Novel agents for increasing sensitivity to HER2-targeted therapy
Novel Agent Class (Examples) | Rationale | References |
---|---|---|
PI3K and mTOR inhibitors (NVP-BEZ235, SF1126, RAD001, CCI-779) | Increased PI3K signaling associated with trastuzumab resistance; mTOR is downstream in this pathway | [28, 29, 36, 56-59] |
IGF-IR inhibitors- tyrosine kinase inhibitors or monoclonal antibodies (BMS-536924, NVP-AEW541, CP-751,871) | IGF-IR cross-signaling to HER2, and IGF-IR over-expression associated with trastuzumab resistance | [40, 41, 44, 60-62] |
HSP90 inhibitors (IPI-504 / retaspimycin hydrochloride, 17-AAG / geldanamycin) | Inhibition of hsp90 induces degradation of HER2 | [63, 64] |
Trastuzumab-chemotherapy conjugates (trastuzumab-doxorubicin nanoparticles) | Trastuzumab-coated doxorubicin nanoparticles bind to and are taken up by breast cancer cells | [65] |
PI3K, phosphatidylinositol-3-kinase
mTOR, mammalian target of rapamycin
IGF-IR, insulin-like growth factor-I reeceptor
Hsp90, heat shock protein 90
Personalizing HER2-targeted therapy
Discovery of molecular predictors of response allows patients that are likely to achieve clinical benefit to be identified prior to administration of therapy. By predicting which patients will benefit from HER2-targeted therapy, adverse effects such as cardiotoxicity, as well as substantial medication costs, could potentially be avoided for patients that are unlikely to respond. In one cost analysis, the mean cost of intravenous administration of trastuzumab per patient exceeded $2500 per visit [53]. The benefit to patients who respond far outweighs this cost. In patients who are unlikely to respond, however, substantial cost savings may be achieved. More importantly, alternative approaches in clinical trials may be pursued prior to additional disease progression if potentially non-responsive patients can be identified in a timely manner.
In the case of HER2-targeted therapy, once the HER2 expression status of a breast tumor has been established, a gene-based assay should be developed to allow rapid detection of PIK3CA mutations. Development of such an assay is feasible as specific PIK3CA mutations contributing to trastuzumab resistance have been identified [29]. In addition, protein assays that detect PTEN, EGFR, and HER3 may be used for identifying patients that may show a positive response to trastuzumab.

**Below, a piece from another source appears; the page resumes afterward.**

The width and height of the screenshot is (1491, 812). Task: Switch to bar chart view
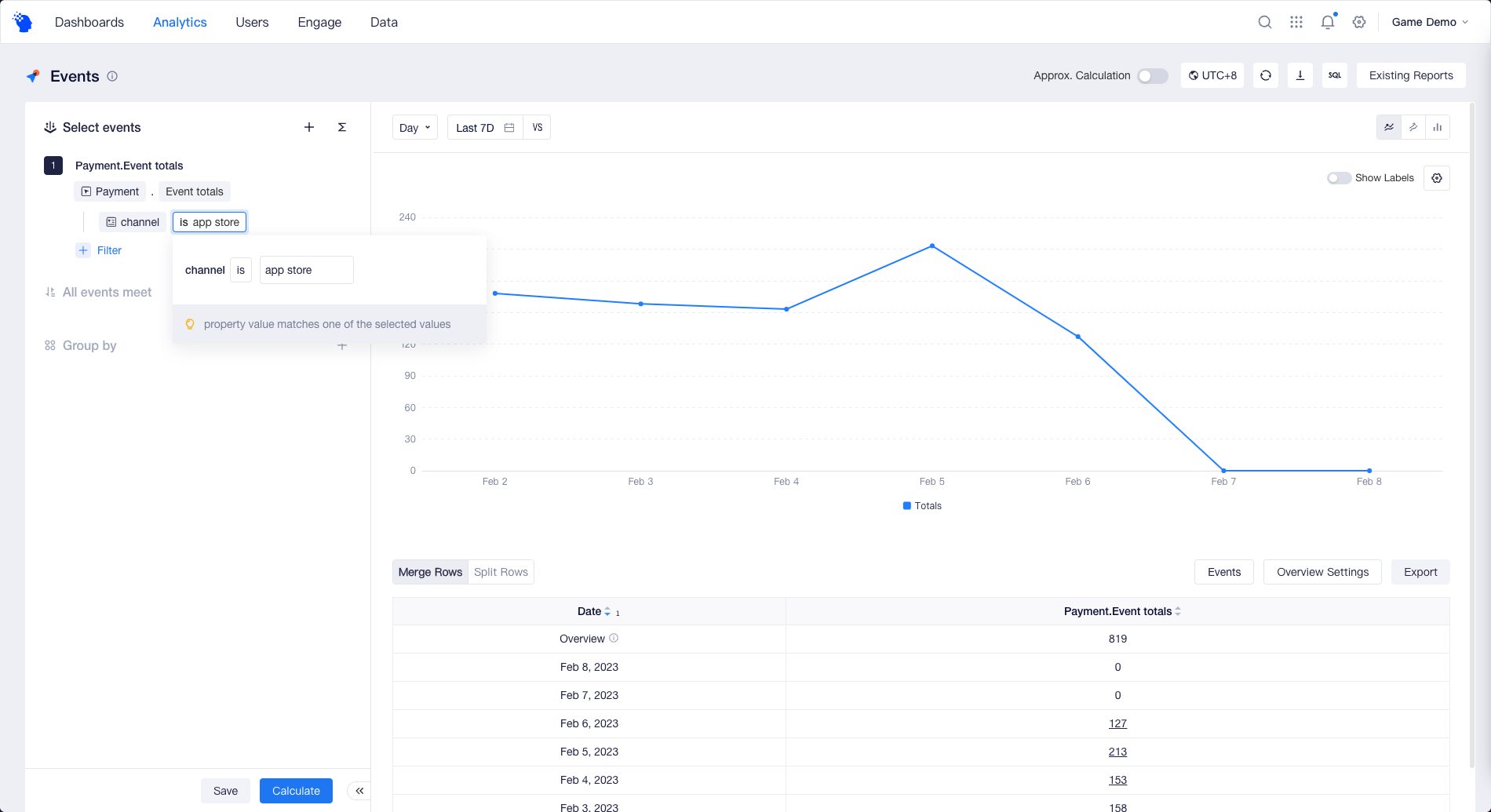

The role of serum HER2 ECD is as yet unclear, but an ELISA has already been approved and is available for monitoring HER2 ECD levels before and during treatment with trastuzumab or lapatinib. Gene-based assays that confirm activation of ER signaling are also available, and may be useful for predicting resistance to lapatinib. As there appear to be multiple mechanisms regulating response to trastuzumab and lapatinib, gene-based assays will more than likely have to include multiple gene sets to allow the highest degree of “therapeutic personalization”. Validation of multiple gene sets as being predictive of response to HER2-targeted therapies will require a large volume of patients in prospective trials. Ultimately, the potential for this highly personalized approach is careful and highly deliberate selection of patients who will benefit from HER2 targeting. Thus, development and implementation of gene- and protein–based assays that measure the molecular mechanisms of resistance described above will allow further personalization of HER2-targeted therapy beyond HER2 expression status, and should ultimately improve patient survival rates.
ACKNOWLEDGEMENTS
Grant support is gratefully acknowledged by R Nahta from the National Cancer Institute (K01CA118174) and Georgia Cancer Coalition Distinguished Cancer Scholars Program.
ABBREVIATIONS
- ECD
extracellular domain
- EGFR
epidermal growth factor receptor
- ELISA
enzyme-linked immunosorbent assay
- ER
estrogen receptor
- FDA
Food and Drug Administration
- FISH
fluorescent in situ hybridization
- HER2
human epidermal growth factor receptor 2
- IGF-IR
insulin-like growth factor-I receptor
- IHC
immunohistochemical
- IkB
inhibitor of kappa B
- mTOR
mammalian target of rapamycin
- NF-kB
nuclear factor kappa B
- PI3K
phosphatidylinositol 3 kinase
- PTEN
phosphatase and tensin homolog
- shRNA
short hairpin RNA
- TTP
time to progression
Footnotes
DUALITY/CONFLICT OF INTERESTS
R. Nahta holds minor stock (less than 1%) in Pfizer, manufacturer of CP-751,871 IGF-IR monoclonal antibody mentioned in this review article.